Seattle's Indie-Pop Press – Music Reviews, Film Reviews, and Big Fun

Rocky Vololato, the gentleman whose last release Makers made the general populace swoon, has returned with The Brag and Cuss, a very distinct change of pace from the stripped down, whispering ballads of his previous album. Votolato is one of those rare few – a singer/songwriter who refuses to get pigeonholed into a genre.

With The Brag and Cuss, Votolato delves into alt-country. While echoes of Makers still make themselves apparent on the disc, such as on the slow-dancing acoustic ballads "Whiskey Straight" and "The Old Holland," Votolato shows that he is just as strong when he’s forced to compete with a very talented backing band.

On "Postcard from Kentucky," Votolato drenches his trademark croon in Bluegrass whiskey and mandolins, and in turn, creates a very authentic sound. It’s become easy for many musicians today to release an "alt-country" album. Most think that all you have to do is throw a slide guitar or a banjo into the pot of electricity, and zap, you have an Americana stew. However, when the genre is approached in this manner, the true feeling is lost.

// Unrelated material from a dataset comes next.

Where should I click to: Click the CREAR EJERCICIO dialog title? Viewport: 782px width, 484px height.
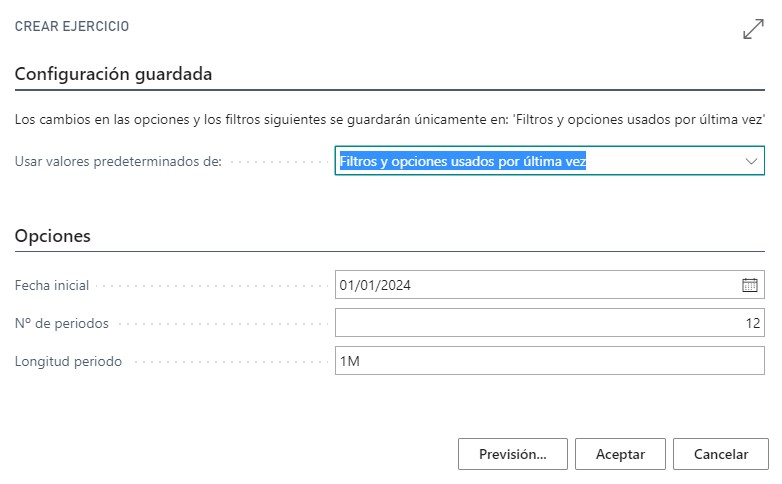72,26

Americana music isn’t something that you can coldly manufacture; it’s something that you have to believe in. The Brag and Cuss is very strong proof that Votolato, a Texas native, believes in the music he is creating. "Lilly White" and "Red Dragon" are true songs that speak to all of us rural expatriates living in the city, trying to cope with the dichotomy of where we’ve been and where we are now. Votolato has the ability to sum up all of these emotions into short, catchy songs that already sound timeless.